Bestiarium of the Black Goat: Morskfarch

“The beasts broke free… there was no where to go. Just the ship. And them. Ye ever seen a morsk go crazy with killing rage? Well, I haven’t much either– because I jumped overboard with a few others. They died, I lived. Last I saw was the shapes of men on our ship, in the fog, and they were all… screaming. Not for long, though. Not for long.” — Jameaton Gallehir, only survivor of the Mariah vin Aumark

The places found off the coasts of Fylgr are filled with many kinds of curiosities, excitement, mystery, and pure horror.
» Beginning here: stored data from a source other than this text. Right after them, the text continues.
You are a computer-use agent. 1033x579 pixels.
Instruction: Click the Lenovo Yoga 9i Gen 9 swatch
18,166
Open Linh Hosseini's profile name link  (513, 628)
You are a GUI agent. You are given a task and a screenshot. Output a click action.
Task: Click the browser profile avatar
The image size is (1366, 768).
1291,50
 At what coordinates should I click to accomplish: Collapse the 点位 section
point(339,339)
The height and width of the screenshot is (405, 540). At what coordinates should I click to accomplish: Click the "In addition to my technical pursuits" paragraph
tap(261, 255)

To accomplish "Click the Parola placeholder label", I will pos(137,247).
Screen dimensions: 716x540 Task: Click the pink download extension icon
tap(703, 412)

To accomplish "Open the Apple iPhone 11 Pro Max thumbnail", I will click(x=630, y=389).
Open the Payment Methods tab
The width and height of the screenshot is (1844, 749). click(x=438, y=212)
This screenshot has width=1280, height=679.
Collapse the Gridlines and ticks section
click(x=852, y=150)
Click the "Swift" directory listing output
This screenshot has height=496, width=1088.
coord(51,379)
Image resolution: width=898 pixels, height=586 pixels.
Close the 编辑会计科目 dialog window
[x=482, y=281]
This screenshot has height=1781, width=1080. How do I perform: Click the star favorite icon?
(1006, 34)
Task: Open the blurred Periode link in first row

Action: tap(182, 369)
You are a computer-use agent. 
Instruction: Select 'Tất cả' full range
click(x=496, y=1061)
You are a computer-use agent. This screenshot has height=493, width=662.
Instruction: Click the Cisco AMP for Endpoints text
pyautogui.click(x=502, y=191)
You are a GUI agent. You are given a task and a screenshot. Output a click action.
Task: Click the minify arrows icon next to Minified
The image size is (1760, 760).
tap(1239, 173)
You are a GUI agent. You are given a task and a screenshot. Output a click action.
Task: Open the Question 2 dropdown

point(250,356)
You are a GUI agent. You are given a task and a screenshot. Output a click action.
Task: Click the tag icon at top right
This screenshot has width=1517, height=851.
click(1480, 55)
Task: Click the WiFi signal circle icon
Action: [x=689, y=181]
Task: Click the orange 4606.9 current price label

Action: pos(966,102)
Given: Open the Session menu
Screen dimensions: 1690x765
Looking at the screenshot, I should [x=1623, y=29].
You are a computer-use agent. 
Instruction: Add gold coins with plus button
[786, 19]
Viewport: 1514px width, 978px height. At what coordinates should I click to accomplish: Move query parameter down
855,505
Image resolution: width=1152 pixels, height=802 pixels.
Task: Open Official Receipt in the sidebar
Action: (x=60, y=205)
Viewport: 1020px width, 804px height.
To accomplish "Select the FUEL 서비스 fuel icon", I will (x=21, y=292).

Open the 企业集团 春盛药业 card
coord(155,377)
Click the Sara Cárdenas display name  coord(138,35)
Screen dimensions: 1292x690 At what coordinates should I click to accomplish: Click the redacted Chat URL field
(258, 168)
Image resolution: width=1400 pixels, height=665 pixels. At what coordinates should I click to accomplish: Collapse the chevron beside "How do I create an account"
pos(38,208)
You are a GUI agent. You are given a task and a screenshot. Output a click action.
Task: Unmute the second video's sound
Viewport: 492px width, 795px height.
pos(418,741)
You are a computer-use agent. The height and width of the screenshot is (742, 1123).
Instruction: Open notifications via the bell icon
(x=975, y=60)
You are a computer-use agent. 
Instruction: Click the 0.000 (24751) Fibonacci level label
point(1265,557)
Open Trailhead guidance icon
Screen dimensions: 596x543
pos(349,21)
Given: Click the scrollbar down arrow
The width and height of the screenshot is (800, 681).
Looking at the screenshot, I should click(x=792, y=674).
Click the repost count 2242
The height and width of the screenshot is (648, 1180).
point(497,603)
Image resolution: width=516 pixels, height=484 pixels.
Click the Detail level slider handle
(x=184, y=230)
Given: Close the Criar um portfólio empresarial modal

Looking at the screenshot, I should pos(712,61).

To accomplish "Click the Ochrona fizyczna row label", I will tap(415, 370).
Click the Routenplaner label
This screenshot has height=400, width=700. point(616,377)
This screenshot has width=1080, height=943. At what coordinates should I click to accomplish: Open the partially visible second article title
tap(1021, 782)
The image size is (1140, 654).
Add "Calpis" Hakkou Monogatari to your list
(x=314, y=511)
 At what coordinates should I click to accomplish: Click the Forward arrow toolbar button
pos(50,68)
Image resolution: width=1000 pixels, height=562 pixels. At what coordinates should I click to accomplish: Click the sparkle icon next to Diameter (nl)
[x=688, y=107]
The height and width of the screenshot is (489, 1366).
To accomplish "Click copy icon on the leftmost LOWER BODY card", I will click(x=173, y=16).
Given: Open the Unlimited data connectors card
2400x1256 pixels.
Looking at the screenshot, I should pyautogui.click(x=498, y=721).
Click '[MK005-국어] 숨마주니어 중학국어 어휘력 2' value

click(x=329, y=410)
Throughout the Maelstrom Seas and Northern Drink, many islands can be found, all harboring strange, new, and often reemerged treasures and creatures, thanks to the onset of the Kyrbus.

Morskfarch, known to many as simply morsk, are one of these creatures. Thought to have died out thousands of years ago, these seal-like monstrosities have popped back up, starting the morsk trade anew. A practice called “farching” has begun to grab some coastal communities, and woe betide those families who must watch their loved one head out to trap, kill, and sometimes retrieve morskfarchs.

You see, farching is extremely dangerous for a few reasons. The morsk is a creature virtually immune to nearly all magics, poisons, and has a hide that turns away most weapons. Its sub-dermal blubber is a substance of myth and legend and highly sought after. But morsks are extraordinarily aggressive, especially during mating season…

And it’s always mating season for the morskfarch.

This creature does have many uses. With the right blacksmith/armorer- alchemist, it’s hide and blubber can be turned into insanely tough and magically resistant armors. Its tusks and bones make for vicious weaponry, but it takes a highly specialized weaponsmith to make them just right. Otherwise, one is stuck with simply a tusk– one that can punch right through plate armors. Morsk teeth are used for special marksmen’s and assassins’ arrow/bolt heads. It’s meat and blood are also poisonous to most species, causing a frenzied hallucinatory state  which normally results in death. The morsk’s pancreas is edible, though, and fetches quite the price on the exotic food market.

Entire expeditions are put together for farching. Whole mini-fleets might be set up by wealthy merchants and kings in order to bring in one or two morsks. Some folks who specialize in hunting and trapping sea creatures, like Leviathaneers, can go from rags to riches overnight with a small elite crew and one morsk kill.

While maps with “mosrk marks” are valuable, most sailors use these maps to avoid the islands where morsks are. Crews train on how to best evacuate an island as soon as possible when a morsk sighting occurs. It cannot be stressed enough just how terrifying a morskfarch is.


Not long ago, a rookery of morsks appeared near Aumark, making for the first sighting of morskfarch on the Fylgrian realms’ mainland in over a thousand years. Panic spread fast, and it took a small army to drive them away, with only one pup being captured, its fate undetermined.

It is likely that pup was taken away to be trained. Morsks that are trained in servicing their masters are mind-breakingly effective “attack dogs”, and it’s known that a few expeditions into savage, untamed Kulm in the southwest of the Fylgrian lands have had trained morskfarch with them, fighting fire with fire as it were.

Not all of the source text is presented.